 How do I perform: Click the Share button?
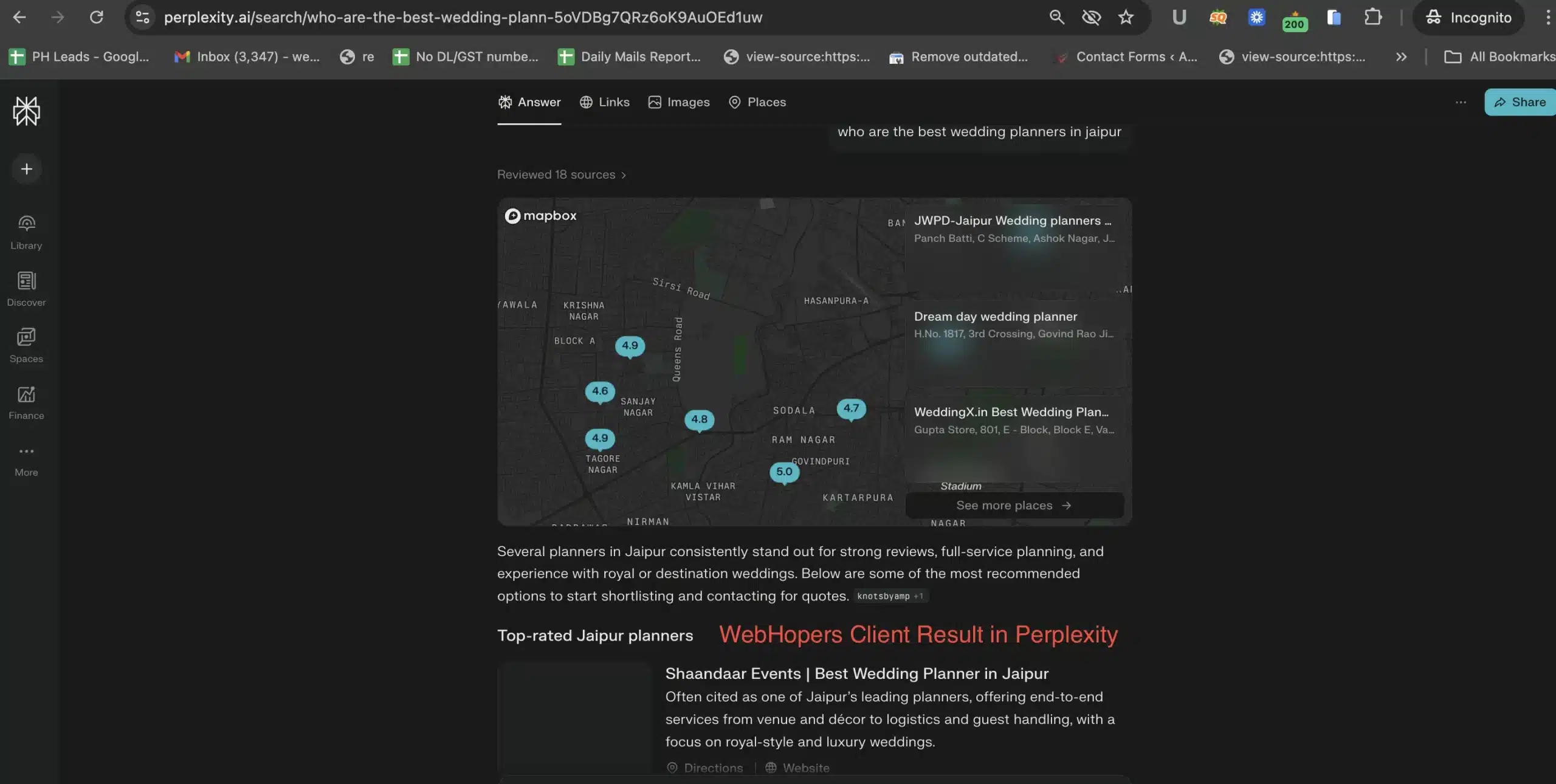(x=1520, y=102)
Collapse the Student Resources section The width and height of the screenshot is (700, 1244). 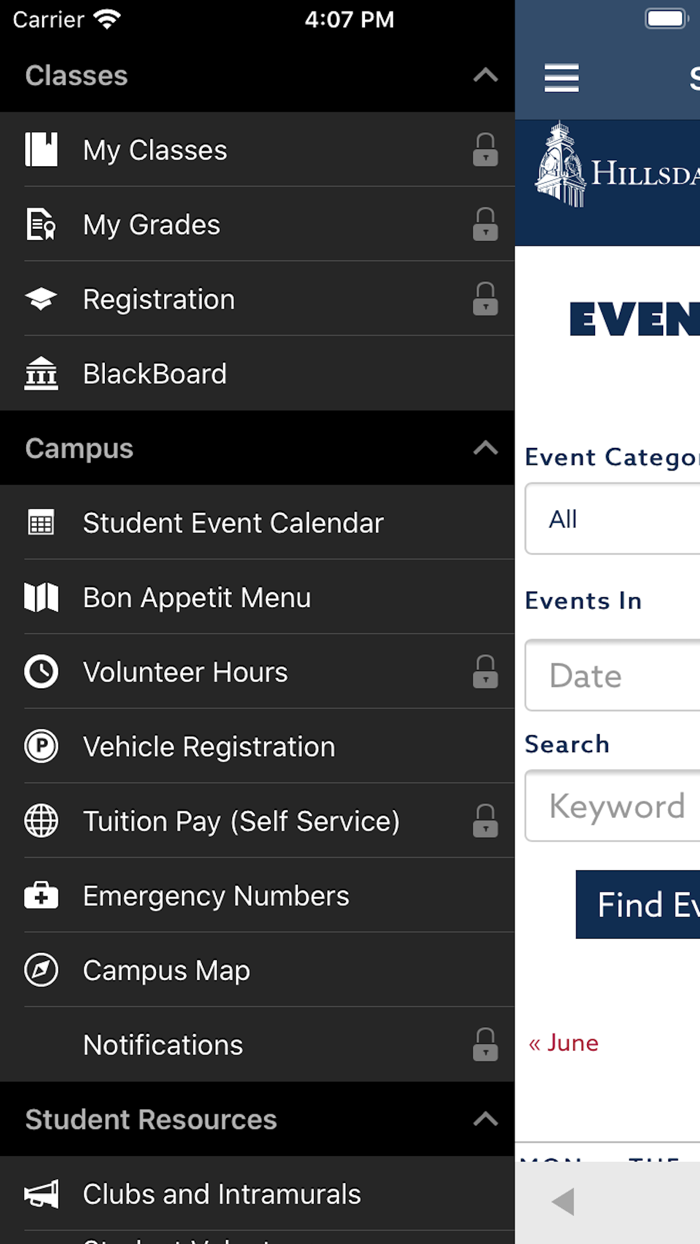tap(485, 1119)
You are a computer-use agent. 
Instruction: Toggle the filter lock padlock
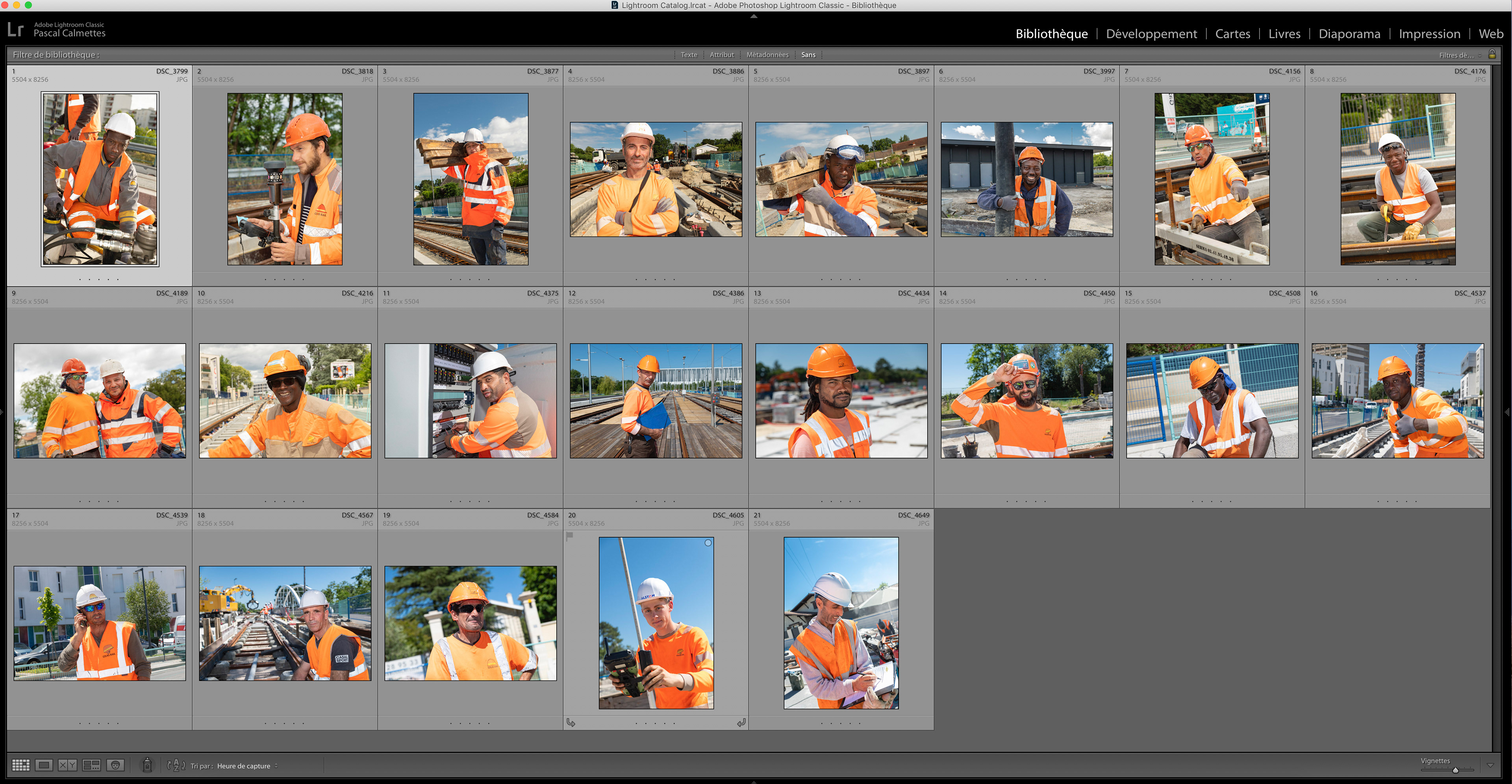pyautogui.click(x=1492, y=55)
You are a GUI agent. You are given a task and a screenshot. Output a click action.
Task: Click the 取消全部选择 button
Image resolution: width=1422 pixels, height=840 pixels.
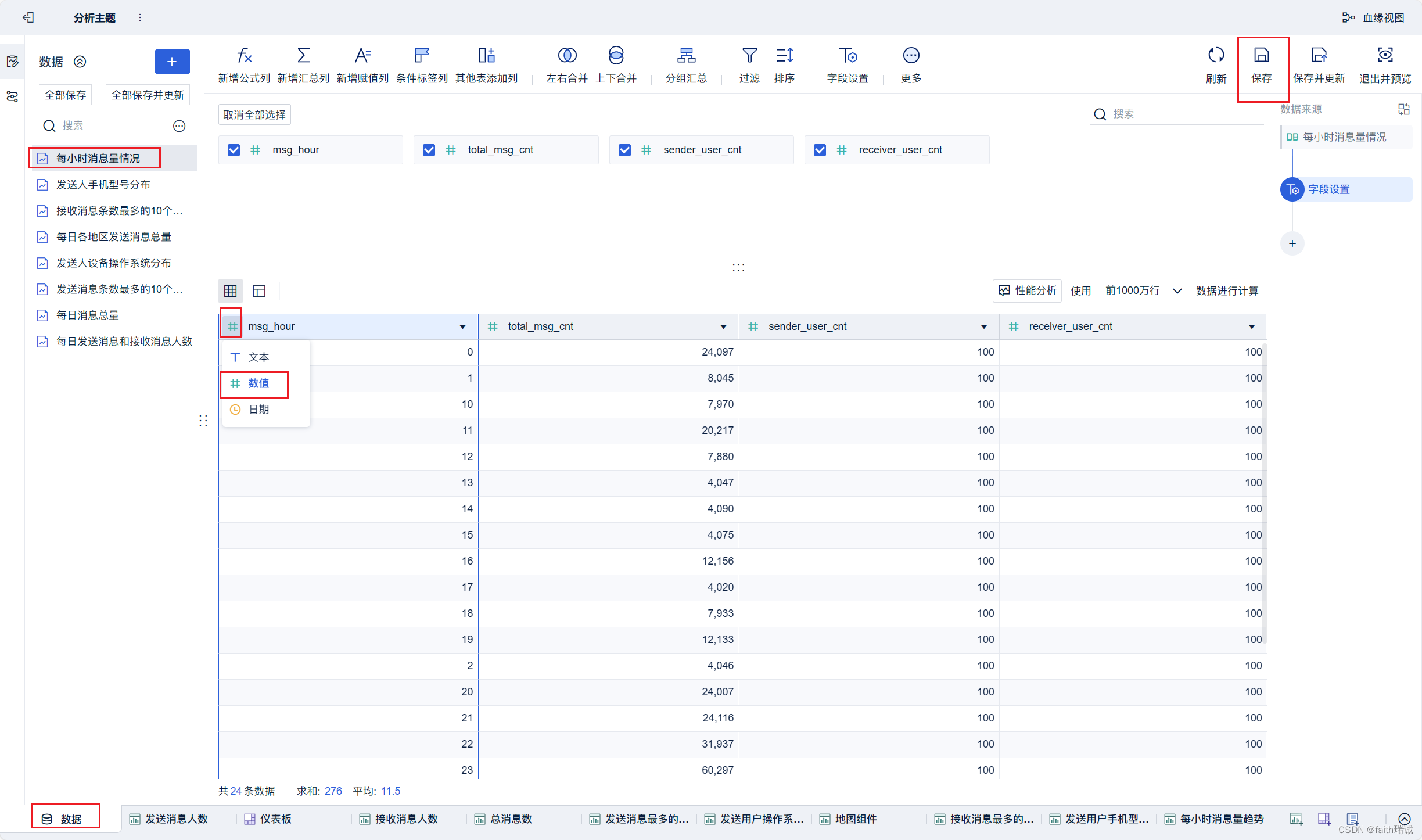tap(254, 115)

# # # # #

Sammle aus der Auflistung oben jede Zeile, in der die Zeichenfolge „agent“ vorkommt, und übernimm sie unverändert. Groß- und Kleinschreibung ist zu beachten.

You are a computer-use agent. 
You are a GUI agent. You are given a task and a screenshot. Output a click action.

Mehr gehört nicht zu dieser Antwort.